Heating section 14 has a duct assembly 42 disposed on heating section frame 32. Referring now also to FIG. 4, duct assembly 42 has a lower duct 44 and an upper duct 46 substantially parallel to the lower duct. Upper duct 46 includes a horizontal upper wall 48 and a pair of opposite vertical side walls 49 which extend longitudinally with respect to apparatus 10. Extending transversely on an entry side 50 of upper duct 46 is an entry door 52. Entry door 52 is mounted on hinges 54 along its upper edge so that the entry door normally hangs downwardly in entry side 50 of upper duct 46. Similarly, an exit door 56 is disposed in an exit side 58 of upper duct 46. Exit door 56 is mounted on hinges 60 along its upper edge so that it normally hangs downwardly in exit side 58.

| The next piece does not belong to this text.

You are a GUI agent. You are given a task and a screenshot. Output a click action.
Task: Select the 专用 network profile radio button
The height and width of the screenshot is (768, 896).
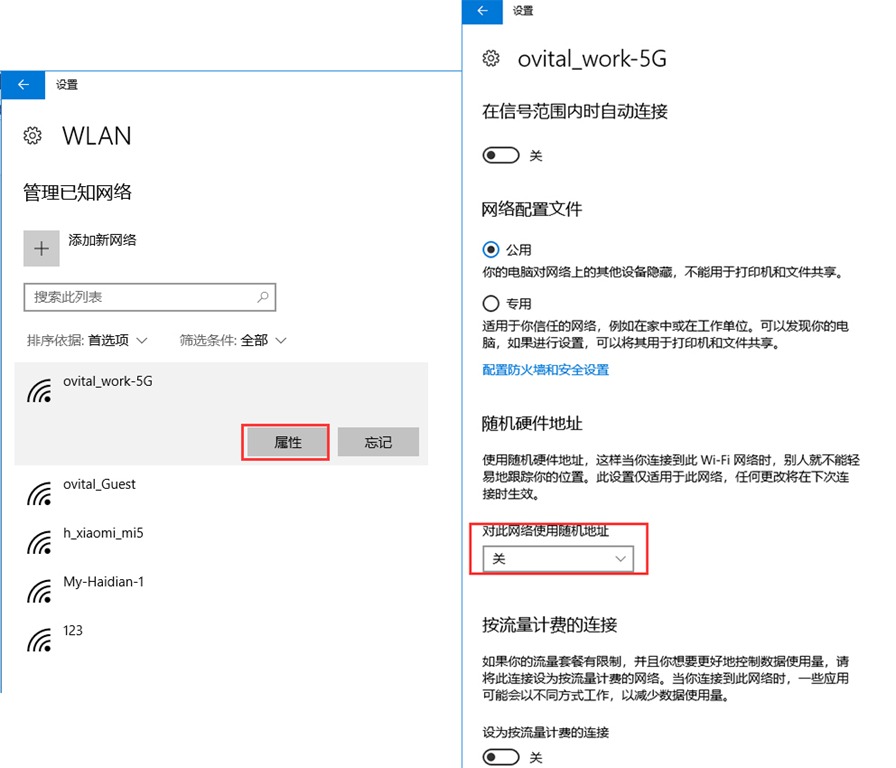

A substantially horizontal divider 62 separates upper duct 46 from lower duct 44, thus forming a lower surface of upper duct 46 and an upper surface of lower duct 44.
Lower duct 44 also includes a substantially horizontal lower wall 64, two outer transverse vertical side walls 66, and two angled longitudinal side walls 68 and 70. A vertical baffle 71 extends transversely through lower duct 44 between transverse side walls 66. In this way, lower duct 44 is divided into two, parallel lower duct sections 72 and 74.
Longitudinal side wall 68 defines first and second inlet ports 76 and 78 therein, respectively. It will be seen that first inlet port 76 opens into lower duct section 72, and second inlet port 78 opens into lower duct section 74. A first blower 80, of a kind known in the art is mounted in first inlet port 76 so that air discharged from the first blower enters lower duct section 72 through the first inlet port. Similarly, a second blower 82 is mounted in second inlet port 78 so that air discharged from the second blower enters lower duct section 74 through the second inlet port.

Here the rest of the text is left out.